经过一轮扫描,如果没有更多数据、或者达到了一次请求的上限,就把已经取到的数据results放进builder返回。然后续签一个新的租约,租约时长还是1分钟。

if (scanner.isFilterDone() && results.isEmpty()) {
 builder.setMoreResults(false);
  }
assert builder.hasMoreResultsInRegion();}

3. 再次请求,确认数据扫描已经完成

发现扫描完成了

 if (scanner.isFilterDone() && results.isEmpty()) {
        // If the scanner's filter - if any - is done with the scan
        // only set moreResults to false if the results is empty. This is used to keep compatible
        // with the old scan implementation where we just ignore the returned results if moreResults
        // is false. Can remove the isEmpty check after we get rid of the old implementation.
        builder.setMoreResults(false);
      }
      // Later we may close the scanner depending on this flag so here we need to make sure that we
      // have already set this flag.
      assert builder.hasMoreResultsInRegion();

当moreResults为false时,就会关闭缓存的scanner,closeScanner方法中会将租约移除,这样占用的资源就释放完了,就可以返回没有results的builder,确认扫描完成了。

  if (!moreResults || closeScanner) {
  ttl = 0;
  moreResults = false;
  closeScanner(region, scanner, scannerName);
}

看moreRows = scanner.nextRaw(values, scannerContext);,这里的scanner是通过HRegion#getScanner创建出来的一个RegionScannerImpl实例,他的nextRaw方法调用了RegionScannerImpl#nextInternal方法。这个方法主要目的是获取下一条数据放入results,并取得返回值表示是否还有更多的数据。

我们知道HBase没有建立索引,数据的查找是靠遍历文件实现的,所以查找下一行数据需要一个while循环。

private boolean nextInternal(List<Cell> results, ScannerContext scannerContext)
        throws IOException {
      if (!results.isEmpty()) {
        throw new IllegalArgumentException("First parameter should be an empty list");
      }
      if (scannerContext == null) {
        throw new IllegalArgumentException("Scanner context cannot be null");
      }
      Optional<RpcCall> rpcCall = RpcServer.getCurrentCall();

剥去while,看内部,首先从storeHeap里取了个值,第一次取得的值是null,后续会往storeHeap里塞数据。多次的请求其实用的是同一个Scanner实例,所以可以在一次请求时,将值放入storeHeap,下一次请求还是可以从storeHeap里取出来。

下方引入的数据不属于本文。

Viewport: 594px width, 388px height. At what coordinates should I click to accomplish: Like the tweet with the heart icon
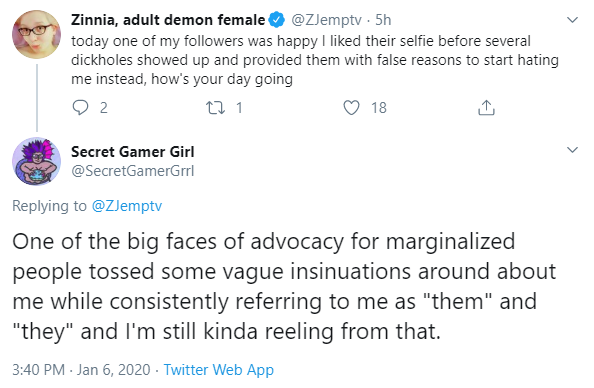(x=351, y=108)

Cell current = this.storeHeap.peek();

        boolean shouldStop = shouldStop(current);
      
        boolean hasFilterRow = this.filter != null && this.filter.hasFilterRow();

      
        if (hasFilterRow) {
          if (LOG.isTraceEnabled()) {
            LOG.trace("filter#hasFilterRow is true which prevents partial results from being "
                + " formed. Changing scope of limits that may create partials");
          }
          scannerContext.setSizeLimitScope(LimitScope.BETWEEN_ROWS);
          scannerContext.setTimeLimitScope(LimitScope.BETWEEN_ROWS);
          limitScope = LimitScope.BETWEEN_ROWS;
        }

判断当前数据是否是停止行,如果是停止行,就直接返回false,表示没有更多数据了。这里就是客户端设置scan.setStopRow可以提高效率的原因,因为直接return了false,所以就不会继续遍历了。

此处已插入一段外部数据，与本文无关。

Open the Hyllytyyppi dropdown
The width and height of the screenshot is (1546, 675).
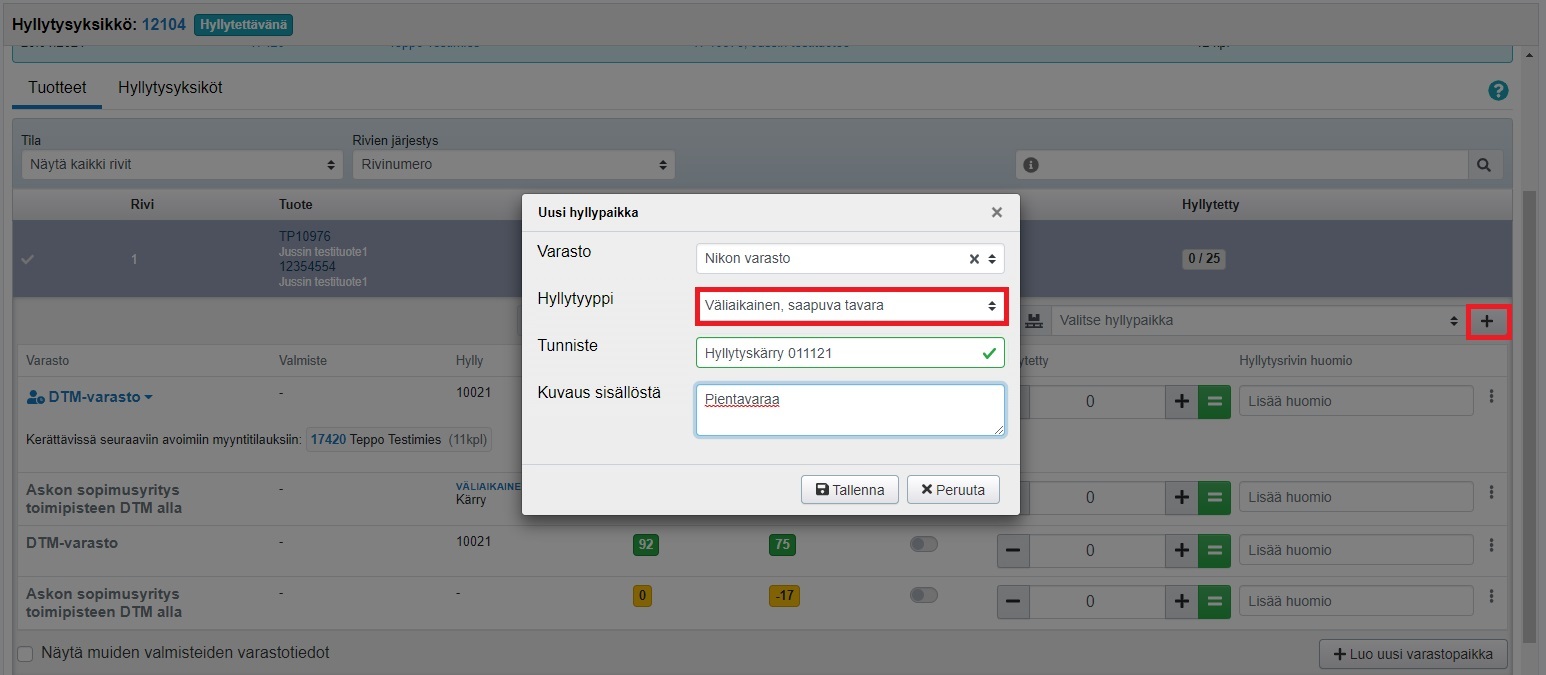850,306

boolean stopRow = isStopRow(currentRow, offset, length);
...
if (stopRow) {
  return scannerContext.setScannerState(NextState.NO_MORE_VALUES).hasMoreValues();
}

接着调用过滤器判断下一步的行为,如果这条数据无法满足filter的要求,就再判断下是否还有更多数据,没有就返回,有就continue while循环。Filter曾经被人诟病,即使后续的数据无法满足filter要求了,也必须遍历完,所以这里多出了个isFilterDoneInternal方法,来判断是否退出循环,返回false。

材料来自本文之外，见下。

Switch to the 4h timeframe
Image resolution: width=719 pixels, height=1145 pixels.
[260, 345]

if (filterRowKey(currentRow, offset, length)) {
  if (isFilterDoneInternal()) {
    return scannerContext.setScannerState(NextState.NO_MORE_VALUES).hasMoreValues();
  }
  boolean moreRows = nextRow(scannerContext, currentRow, offset, length);
  if (!moreRows) {
    return scannerContext.setScannerState(NextState.NO_MORE_VALUES).hasMoreValues();
  }
  results.clear();
  continue;
}

这个时候,stopRow和filterRowKey都放行了,可以读取数据了。

populateResult(results, this.storeHeap, scannerContext, currentRow, offset, length);

这个方法里遍历数据,查找到下一行。populateResult的遍历和外层nextInternal遍历的差别在于,populateResult遍历负责找齐一行数据的所有列,从他while循环的条件moreCellsInRow就能看出来,外层的遍历负责对这一行数据进行过滤,包括stopRow、Filter。其他方法都很简单,就看heap.next(results, scannerContext);方法,这里的heap就是this.storeHeap。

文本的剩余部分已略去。